Don’t forget. Penises and vaginas don’t love each other. Only people can do that.
Love isn’t sex alone. They’re really separate things, although they may occur together. It’s possible to have a great deal of affection for parents and your dog without having sex enter the picture. You may love your best friend without the involvement of sex. On the other hand, it’s also possible to have sex with someone you don’t love. It’s possible to have sex with other people in a hostile, even cruel way without having any affection for them. It’s possible to have sex without love and love without sex. In most cases, though, love in some degree and sexual feelings are part of the same response to someone else. When these two things occur in combination together, it’s the blending of the two that produces one of the most profound and meaningful, satisfying and rewarding experiences human beings are capable of having.
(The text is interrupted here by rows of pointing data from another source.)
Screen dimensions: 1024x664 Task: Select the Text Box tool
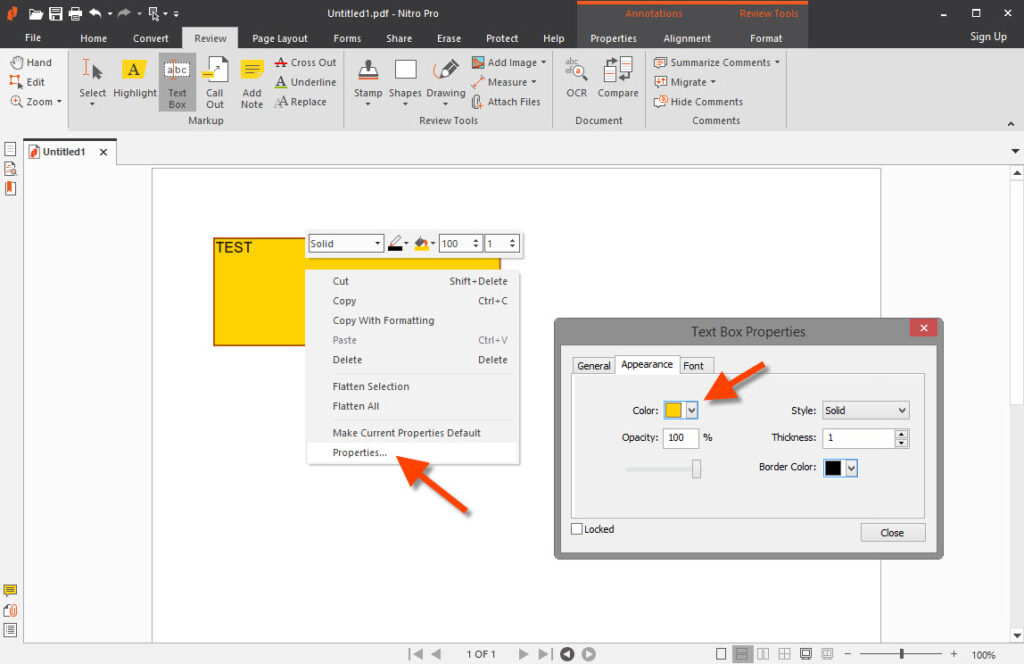click(176, 80)
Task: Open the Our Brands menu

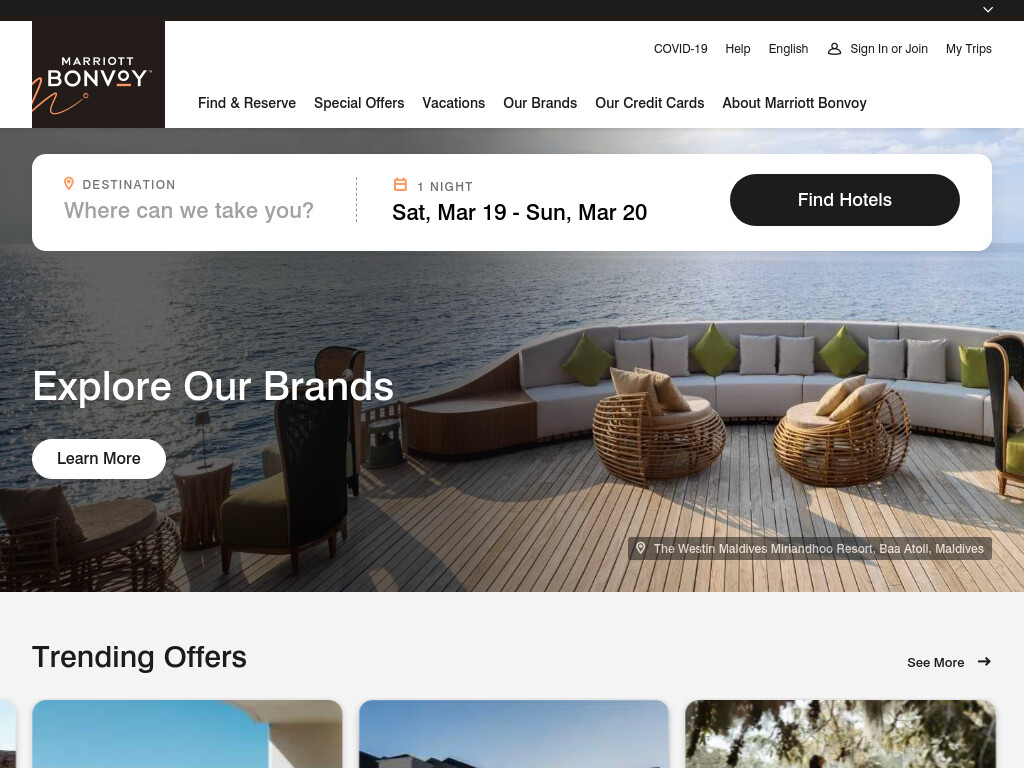Action: tap(540, 103)
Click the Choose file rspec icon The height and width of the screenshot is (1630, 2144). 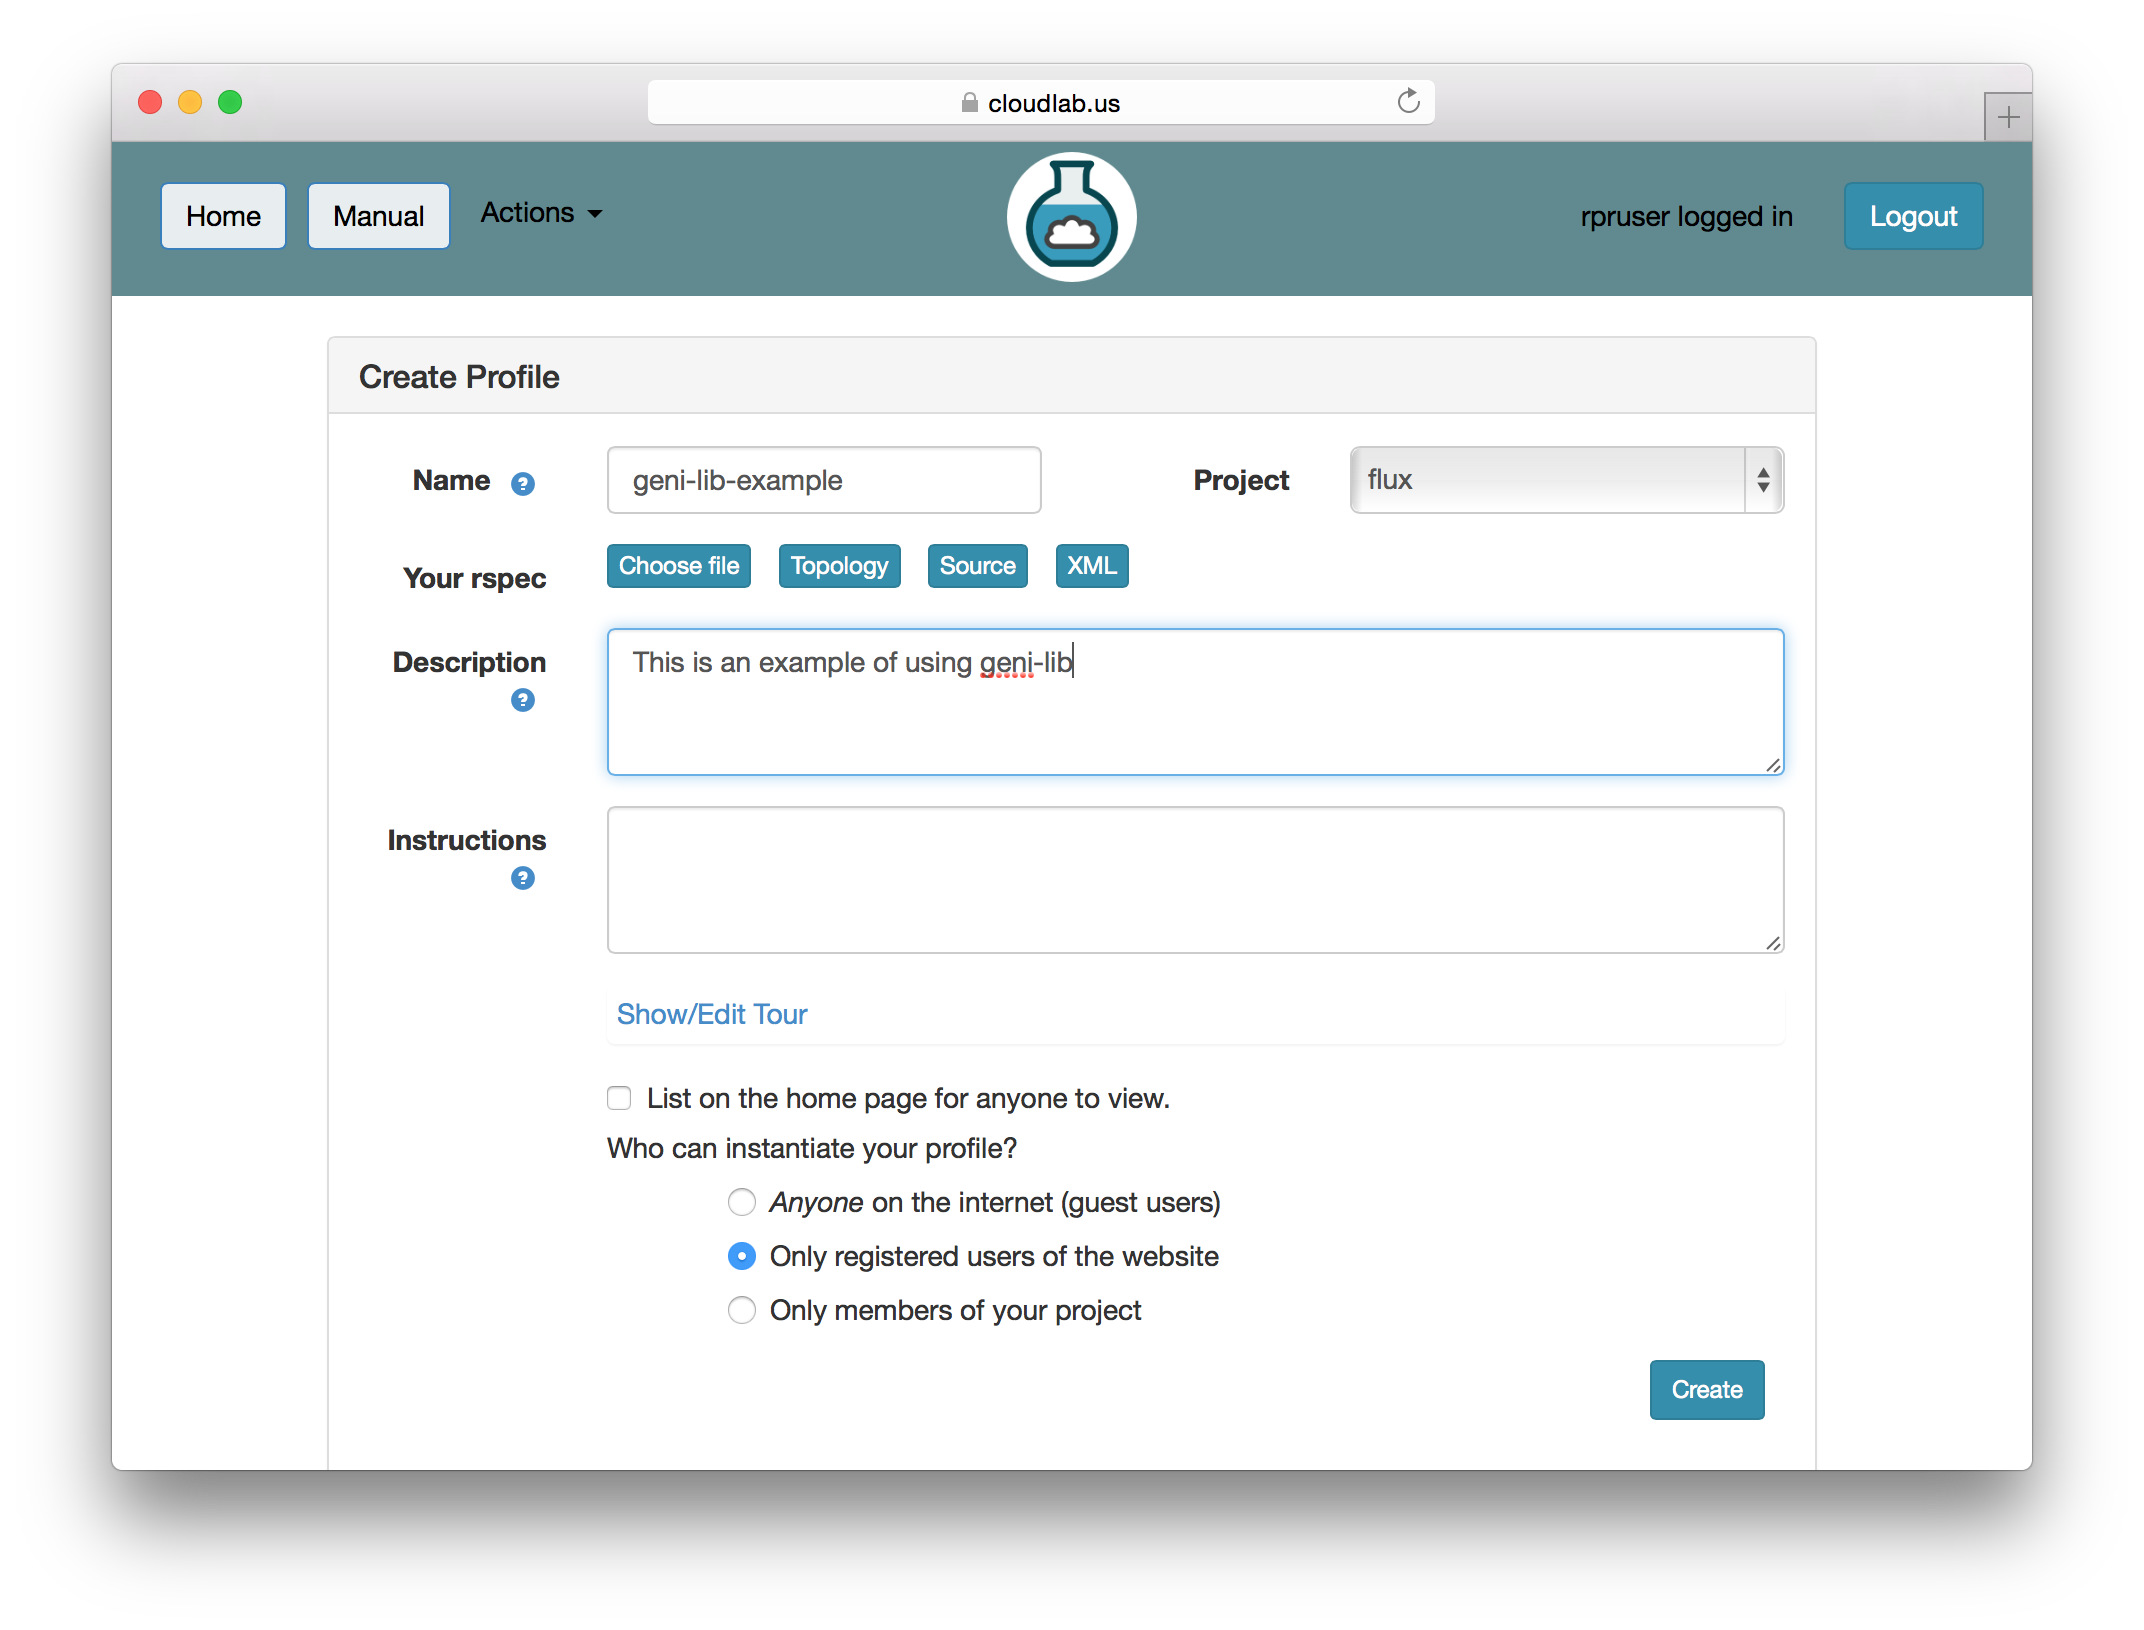click(678, 565)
My own belief is that being “in love” isn’t something distinct and separate from being “not in love” but is part of a scale — say from zero to a hundred. Somewhere along the lower end of the scale would be the feelings a girl has for a boy she likes and sometimes goes out with. But as she knows him better, she goes out with him more often, and she likes him even more, her feelings move upward on the scale until until she feels warm and excited just being with him, she may experience butterflies in the stomach when she sees him and finds herself thinking of him constantly, she wants to be with him as much as possible, and would rather be with him than anyone else. At that point, a girl could say positively with some confidence, “I’m in love.”
That doesn’t mean she’s reached the opposite end of the scale. There may be a distance to go, perhaps, and since love isn’t exactly a fixed and stable emotion, she may go up and down the scale for a time. A girl may still be a long way from the top of the scale, and as she continues going out with him, she’ll find her position probably changes in one direction or another.
It works out better if affection is the beginning of the relationship, with sexual feelings entering the picture later, rather than the other way around. If affection is followed by sexual feelings, a depth of emotion is far from what it was at the beginning. If it was only infatuation, or “puppy love,” it would never have gone so far. Such love comes very quickly and goes quickly, no matter how painful it may seem at the time. Sometimes it happens the first time you see a girl or a boy, but it takes a long time, if ever, for that to develop into the kind of love that’s based on trust, understanding, consideration, and open communication.
At the far end of the scale is love, real love, solid and unmistakable. It’s based on trust, understanding, consideration, and open communication, and it’s very much worth having.
A girl’s sexual feelings for a boy may not lead to intercourse, until she thinks she’s ready for it, but those feelings become important only as they reinforce her total feeling of commitment, trust, and understanding — in a word, love.